The novel derives its title from the famous Russian Roulette scene from Robert DeNiro’s The Deer Hunter, but ironically, Bassam has more similarities with another Robert DeNiro character- the alienated war veteran turned psycho Travis Bickle of Taxi Driver. Like Travis, Bassam is an outsider constantly looking in on a city he has spent his life in; sometimes with an inchoate longing, sometimes with bemused disgust. Roaming the mean, stray dogs infested streets of Beirut at night, sometimes on foot, sometimes riding motorcycle with his best friend George, Bassam is caught in a cycle that alternates between existential angst and bouts of mindless violence, perpetuated perhaps to numb the pain. Just like its protagonist, the cadence of the book too keeps on shifting; poignant, lyrical and reflective in one moment, hard-hitting and visceral in the next. The narrative pulsates with a musical, restless energy that makes for compulsive, page-turning reading.

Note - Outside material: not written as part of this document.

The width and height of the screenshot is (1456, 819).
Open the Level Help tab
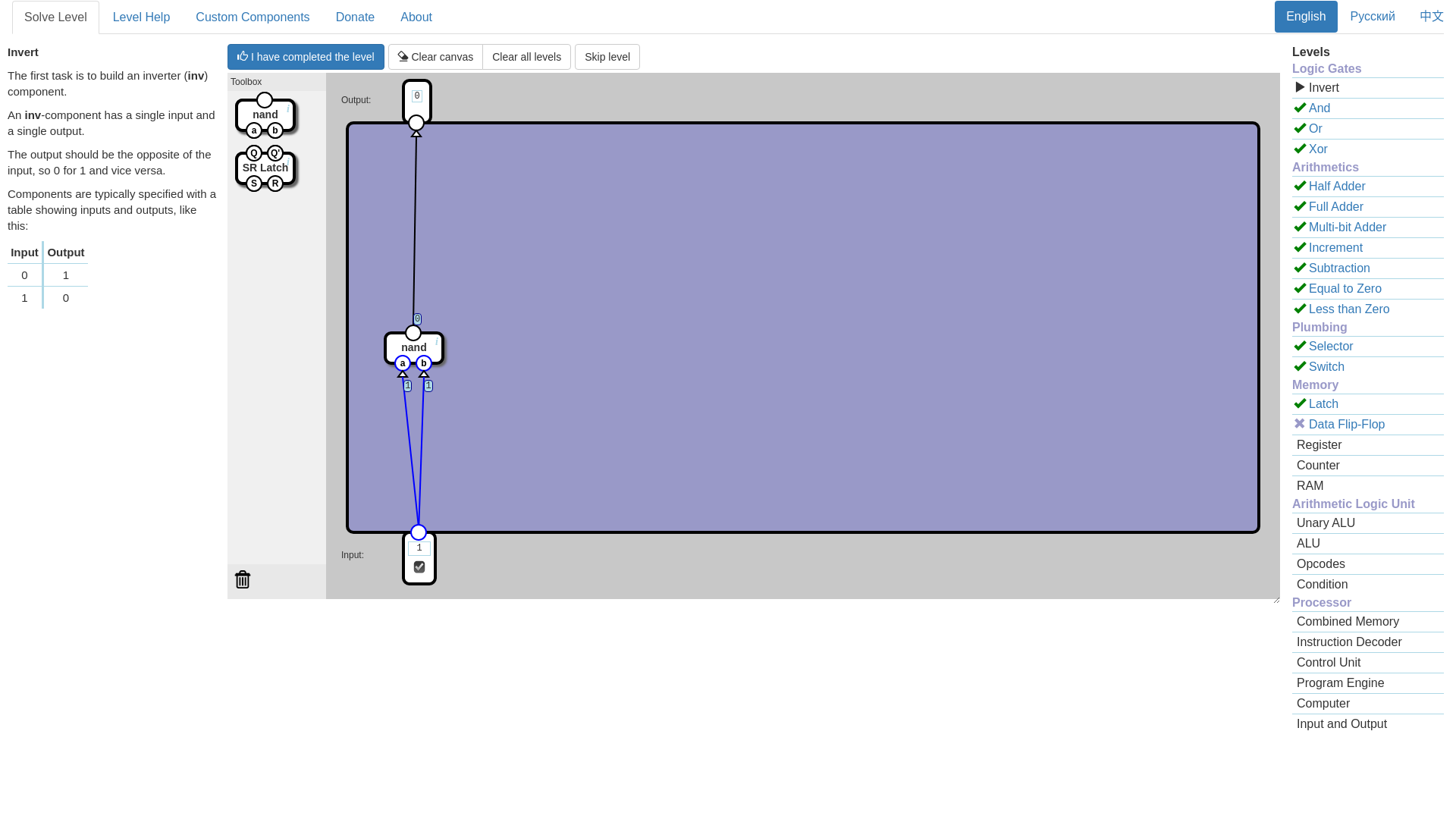tap(141, 17)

The effect of growing up without a father figure amidst a never-ending civil war is reflected most starkly in Bassam’s dealings with women- Rana, his girlfriend in Beirut, Nabilla, George’s aunt and Rhea, George’s half-sister whom Bassam meets in the final third of the book. It is not that he sets out to hurt them- it is just that his conditioning has prepared him for nothing else. With women, Bassam is at once a man crushed under the centuries old burden of fake masculinity, and a boy seeking his dead mother, in the most Freudian manner. He needs them to keep him sane, and yet he can not connect with them except at the most infantile level of fulfilling his needs. They are all willing and capable of making a better man out of him, the tragedy of Bassam’s life lies in his inability to build on their love.
Surprisingly enough, in spite of the grimness of the settings and the dark subject matter, DeNiro’s Game avoids becoming a humourless lament of the human condition. Reading the long, descriptive passages in the middle is like listening to a long, energetic country rock song. The author to his immense credit, also avoids the twin traps of political preaching and exploitation that often affects books with similar settings. Having sidestepped the trap of misery porn, DeNiro’s Game allows us to see a large cast of characters, from militiamen to cuckold millionaires and from hard-working, chain-smoking housewives of Beirut to Portuguese immigrants making a living In France, as deeply human. And while the backdrop of events like the 1982 massacre of refugees makes it impossible to escape the politics of the situation, the author touches this with economy and a disarming lack of rhetoric.
Towards the end of Mario Puzo’s The Dark Arena, its protagonist, running away after murdering the man responsible for his child’s death; an act of vengeance as senseless as the child’s death itself, tries to catch a bus and stops when he realizes ‘it made no difference if he caught this bus or the next’. In many ways Bassam finds himself in a similar dead zone where his decisions ultimately count for very little.
‘Do I understand your question man, is it hopeless and forlorn?’ Dylan asks in Shelter from the Storm. Bassam would have had no hesitation answering in affirmative.